Richard Russo
Page 25
The old woman closed her eyes and trembled. “Found,” she whispered, her eyes still closed.
“My name’s Glienna. What’s yours?”
The woman hesitated for a long time, then finally opened her eyes and looked at Dr. G. “Sarah.”
“Sarah.” I saw Dr. G. glance at the woman’s arm tattoo, thinking along the same lines I had. “Sarah what?”
But as Taggart had said, the woman didn’t seem to understand the question.
“Sarah,” she repeated. Then: “How . . .” She stopped, grimaced. “How . . . how long have I been . . . ?” She could not quite finish the question.
“We found you three weeks ago.”
“Weeks?” As if she didn’t understand the word.
“Twenty-one days.”
“How. . .how long was. . . was I. . . how. . . other ship?”
“We don’t know,” Dr. G. said. “We have no idea.”
“They . . . they rescued us,” Sarah said, trembling again. “They rescued us, then . . . then . . . died. They died.”
“Who rescued you, Sarah?”
Again, she either didn’t understand the question, or ignored it. Instead, she shook her head slowly, making a faint, keening sound.
“We were on . . . Antioch,” she eventually said. “Oh . . . God . . . all the . . . all the killing . . . the bodies, bodies hanging . . . we couldn’t . . . couldn’t couldn’t couldn’t get away, madmen . . . slaughtering us . . . slaughtering . . .” She was becoming more agitated, clawing again at the blanket. “. . . men monsters, they were men and women they were . . . madmen . . . madmen killing us. . . .”

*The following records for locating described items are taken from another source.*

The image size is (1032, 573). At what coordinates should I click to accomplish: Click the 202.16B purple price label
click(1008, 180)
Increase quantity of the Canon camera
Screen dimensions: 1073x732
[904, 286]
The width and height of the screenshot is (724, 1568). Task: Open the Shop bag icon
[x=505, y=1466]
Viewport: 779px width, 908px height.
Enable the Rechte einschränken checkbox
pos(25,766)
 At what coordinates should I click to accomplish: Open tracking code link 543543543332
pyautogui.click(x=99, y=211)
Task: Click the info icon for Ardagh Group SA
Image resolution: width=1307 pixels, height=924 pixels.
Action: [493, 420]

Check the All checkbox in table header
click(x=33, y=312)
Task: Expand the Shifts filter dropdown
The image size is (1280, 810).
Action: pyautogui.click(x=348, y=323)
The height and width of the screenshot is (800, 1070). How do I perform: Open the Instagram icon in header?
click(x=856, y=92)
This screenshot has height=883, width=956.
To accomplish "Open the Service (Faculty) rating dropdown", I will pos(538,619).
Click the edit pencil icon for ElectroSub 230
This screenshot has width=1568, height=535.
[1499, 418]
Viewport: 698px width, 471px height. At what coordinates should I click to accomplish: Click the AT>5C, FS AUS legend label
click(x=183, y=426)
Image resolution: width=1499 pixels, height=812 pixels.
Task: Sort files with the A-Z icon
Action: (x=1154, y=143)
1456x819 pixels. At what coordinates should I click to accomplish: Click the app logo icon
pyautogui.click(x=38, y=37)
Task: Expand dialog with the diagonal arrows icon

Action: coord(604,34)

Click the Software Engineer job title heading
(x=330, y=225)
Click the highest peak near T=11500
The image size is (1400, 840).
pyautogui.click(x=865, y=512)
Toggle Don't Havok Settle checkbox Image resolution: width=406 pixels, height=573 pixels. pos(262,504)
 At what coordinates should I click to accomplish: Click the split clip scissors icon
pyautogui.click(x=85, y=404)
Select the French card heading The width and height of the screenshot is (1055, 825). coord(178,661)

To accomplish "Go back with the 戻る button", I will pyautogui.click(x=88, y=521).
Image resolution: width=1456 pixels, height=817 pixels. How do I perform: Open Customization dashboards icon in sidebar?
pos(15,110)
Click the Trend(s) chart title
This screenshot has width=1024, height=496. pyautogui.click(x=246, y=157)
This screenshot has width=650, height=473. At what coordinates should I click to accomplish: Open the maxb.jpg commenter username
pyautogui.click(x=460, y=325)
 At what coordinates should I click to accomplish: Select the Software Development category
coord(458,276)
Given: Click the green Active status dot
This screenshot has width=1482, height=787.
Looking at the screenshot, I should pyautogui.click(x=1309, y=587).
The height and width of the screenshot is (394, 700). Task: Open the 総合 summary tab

She closed her eyes for a moment and when she opened them she looked up toward the ceiling. “They came . . . they came. Then they rescued us . . . who were left, who were . . . took us onto their ship and . . .” She paused. “I . . . they . . . they saved us.”
“Who rescued you, Sarah?”
She made a sound like a strangled laugh. “They did. Then . . . then something happened . . . happened to them and they died, leaving us all alone.”
“How many of you were there?” Dr. G. asked. “Are there others still alive on the ship?”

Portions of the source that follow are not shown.